Your task ▸ Using the listing below, give the number of lines in which the string "Alquiler" appears, and nothing else.

Supplied data ▸
◆ ◆ ◆
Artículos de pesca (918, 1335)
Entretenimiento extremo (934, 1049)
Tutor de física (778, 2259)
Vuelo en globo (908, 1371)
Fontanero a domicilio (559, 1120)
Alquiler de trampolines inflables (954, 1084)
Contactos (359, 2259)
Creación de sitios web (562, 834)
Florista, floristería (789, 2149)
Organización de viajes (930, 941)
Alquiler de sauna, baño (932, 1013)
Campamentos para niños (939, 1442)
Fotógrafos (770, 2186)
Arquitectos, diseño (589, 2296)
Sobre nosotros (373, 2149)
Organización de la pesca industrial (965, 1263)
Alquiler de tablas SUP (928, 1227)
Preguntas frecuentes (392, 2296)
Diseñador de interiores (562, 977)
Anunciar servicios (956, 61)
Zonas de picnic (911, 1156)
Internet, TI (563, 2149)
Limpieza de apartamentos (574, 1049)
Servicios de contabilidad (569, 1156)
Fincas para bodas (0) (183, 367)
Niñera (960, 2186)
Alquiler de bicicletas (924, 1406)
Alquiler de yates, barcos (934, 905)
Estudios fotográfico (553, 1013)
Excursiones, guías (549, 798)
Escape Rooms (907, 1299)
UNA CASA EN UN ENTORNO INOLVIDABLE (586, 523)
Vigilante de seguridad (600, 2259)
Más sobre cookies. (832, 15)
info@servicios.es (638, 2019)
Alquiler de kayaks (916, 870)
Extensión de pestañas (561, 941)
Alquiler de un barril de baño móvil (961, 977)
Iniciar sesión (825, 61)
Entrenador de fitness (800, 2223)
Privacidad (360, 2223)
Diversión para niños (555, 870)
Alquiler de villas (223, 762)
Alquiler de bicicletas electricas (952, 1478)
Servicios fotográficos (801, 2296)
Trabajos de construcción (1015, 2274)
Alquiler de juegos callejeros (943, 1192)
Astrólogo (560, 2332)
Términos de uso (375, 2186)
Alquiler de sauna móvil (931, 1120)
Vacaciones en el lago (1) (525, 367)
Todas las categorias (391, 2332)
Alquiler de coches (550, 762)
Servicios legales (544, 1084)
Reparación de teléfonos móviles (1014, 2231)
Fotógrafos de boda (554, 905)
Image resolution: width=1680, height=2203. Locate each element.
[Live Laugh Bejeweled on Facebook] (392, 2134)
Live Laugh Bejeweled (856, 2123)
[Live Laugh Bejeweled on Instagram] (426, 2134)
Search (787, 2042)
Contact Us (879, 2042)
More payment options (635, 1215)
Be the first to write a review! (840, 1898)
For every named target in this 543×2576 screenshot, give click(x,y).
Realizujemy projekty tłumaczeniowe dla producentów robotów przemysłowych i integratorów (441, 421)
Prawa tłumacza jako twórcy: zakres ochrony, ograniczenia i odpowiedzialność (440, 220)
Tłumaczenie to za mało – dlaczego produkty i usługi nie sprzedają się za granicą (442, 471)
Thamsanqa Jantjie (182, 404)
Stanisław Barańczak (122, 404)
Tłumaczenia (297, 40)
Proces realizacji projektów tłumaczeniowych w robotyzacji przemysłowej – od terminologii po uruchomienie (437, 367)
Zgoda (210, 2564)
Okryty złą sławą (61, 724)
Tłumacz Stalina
◆ ◆ ◆
Your response ▸ 12